Weyerbacher also owes $1.9 million to other creditors, but those claims are unsecured and the company plans to pay back a total of $186,000 according to the reorganization plan.
Albert A. Ciardi III, the attorney representing Weyerbacher in its bankruptcy, said it’s common in Chapter 11 proceedings for some creditors not to be repaid in full.
Lampe said there have been no layoffs at Weyerbacher since the company laid off two salespeople in February. The company has no plans to close its retail locations in Easton, where it operates a 30,000-barrel production brewery and taproom, or in New Hope, where it opened a stand earlier this year inside a food hall and local market.
“We’re still working through our issues, but my main focus is the future of the company and making sure that we are able to keep putting out great beer,” Lampe said.
Weyerbacher’s proposed reorganization plan and disclosure statement were filed in court last month, and a confirmation hearing for the plan is scheduled for November 4. A committee of creditors has overseen the creation of the plan.
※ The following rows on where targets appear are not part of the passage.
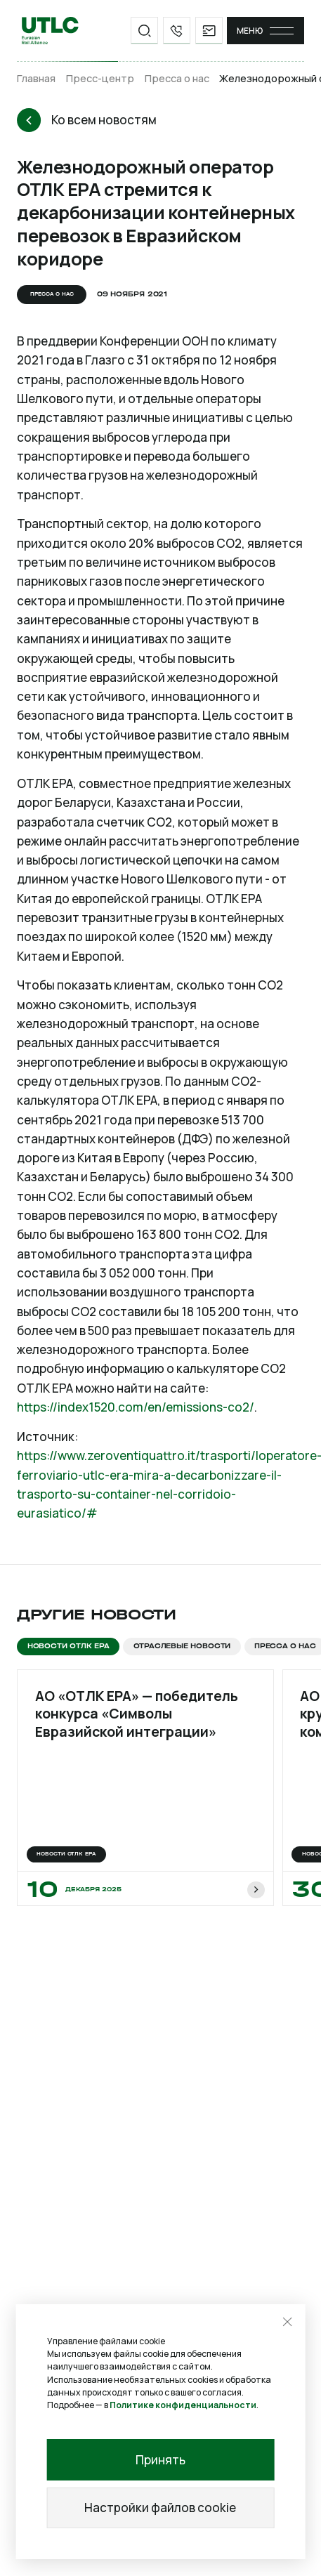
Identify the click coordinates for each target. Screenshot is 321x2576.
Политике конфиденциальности (183, 2405)
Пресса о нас (177, 78)
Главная (36, 78)
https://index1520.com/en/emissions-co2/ (135, 1407)
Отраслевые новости (182, 1646)
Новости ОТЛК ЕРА (68, 1646)
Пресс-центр (100, 78)
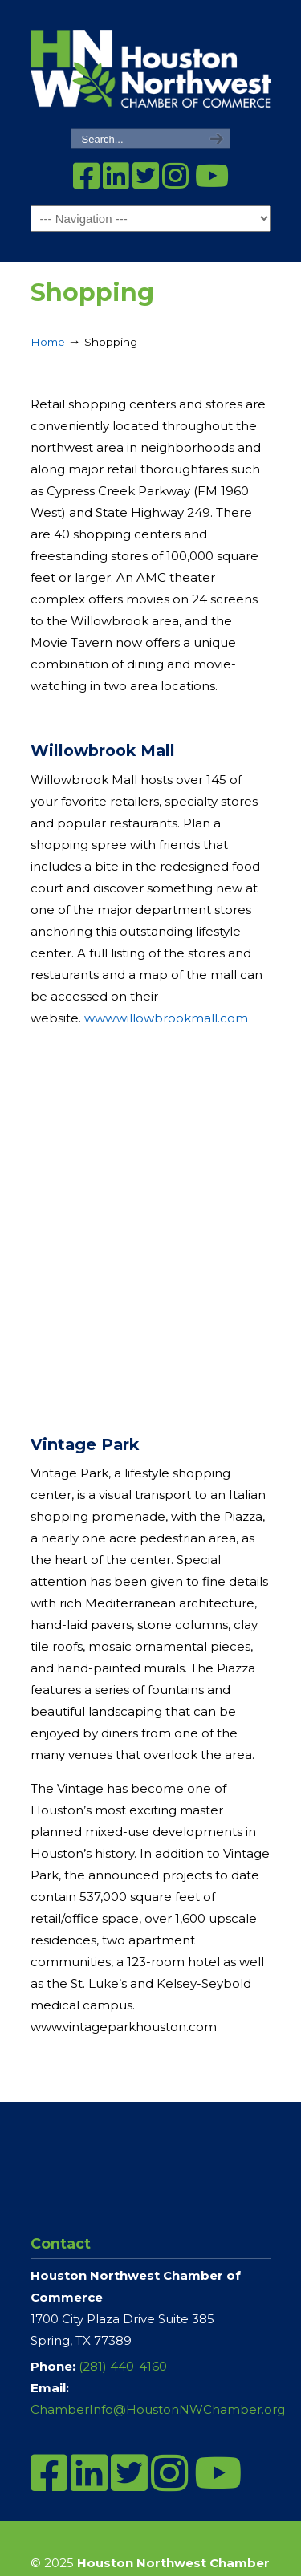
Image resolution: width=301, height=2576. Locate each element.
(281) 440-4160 (123, 2366)
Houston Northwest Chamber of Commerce (151, 65)
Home (48, 341)
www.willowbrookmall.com (166, 1018)
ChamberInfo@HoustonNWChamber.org (158, 2409)
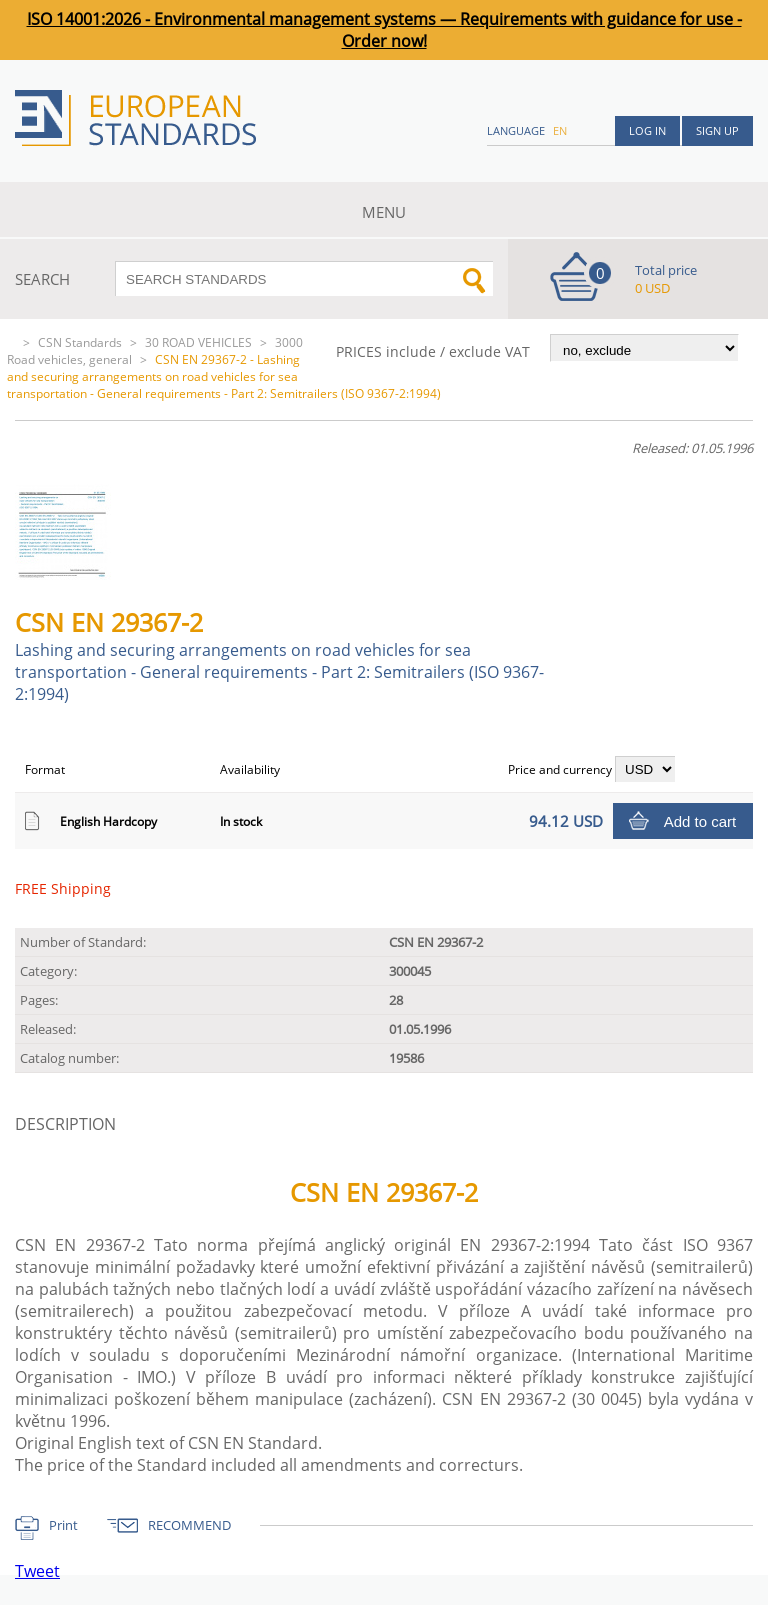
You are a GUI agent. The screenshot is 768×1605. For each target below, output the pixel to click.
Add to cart (700, 821)
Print (63, 1525)
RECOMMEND (189, 1525)
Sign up (717, 130)
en (560, 130)
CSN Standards (80, 342)
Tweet (37, 1571)
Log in (647, 130)
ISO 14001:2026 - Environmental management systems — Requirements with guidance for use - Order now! (384, 30)
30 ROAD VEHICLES (198, 342)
They include Hauser Packaging, Country Malt Group, Northeast Barrel Company, and Yakima Chief Hop, according to court documents.
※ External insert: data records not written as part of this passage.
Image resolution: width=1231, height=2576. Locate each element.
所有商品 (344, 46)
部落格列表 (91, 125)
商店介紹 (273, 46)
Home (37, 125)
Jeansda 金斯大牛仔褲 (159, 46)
Legal teams for the committee and Weyerbacher have sparred over appropriate professional representation. Weyerbacher will pay legal fees for both parties, and the committee has appointed two legal teams and a financial advisor, which Weyerbacher formally opposed in court filings on July 2 and July 11, respectively.
According to the disclosure statement that accompanied the plan, Weyerbacher has budgeted $100,000 for all professional fees, to be split evenly between their own attorneys and the committee’s representatives. If fees exceed that budget, Weyerbacher will pay the difference from the $186,000 allotted for unsecured creditors, a group that includes those appointed to the committee.
Payments to professionals take precedence over those to creditors, Ciardi said.
“They have an economic incentive to keep a close watch on their professionals, just like the debtor has an economic incentive to keep a close watch on its professionals,” he added.
In a July 11 filing, Weyerbacher’s legal team objected to the appointment of the committee’s financial advisor, noting that the expected total for professional fees for all parties could reach $200,000.
Petitions filed to the Eastern District court in June and July paint a picture of a strained relationship between Weyerbacher and the committee. Weyerbacher’s July 2 objection notes that in a phone call with the committee’s lawyer, Schuyler Carroll of Loeb & Loeb, “Mr. Carroll advised that the committee’s marching orders to counsel had been simple: destroy the Debtor.”
A filing from the committee on July 24 dismissed that claim as “mudslinging,” adding that the “committee has taken its fiduciary duties seriously and has chosen professionals that can advise the committee on the best course of action for the Debtor’s estate, whether through reorganization, asset sale or liquidation.”
Carroll did not respond to messages seeking comment.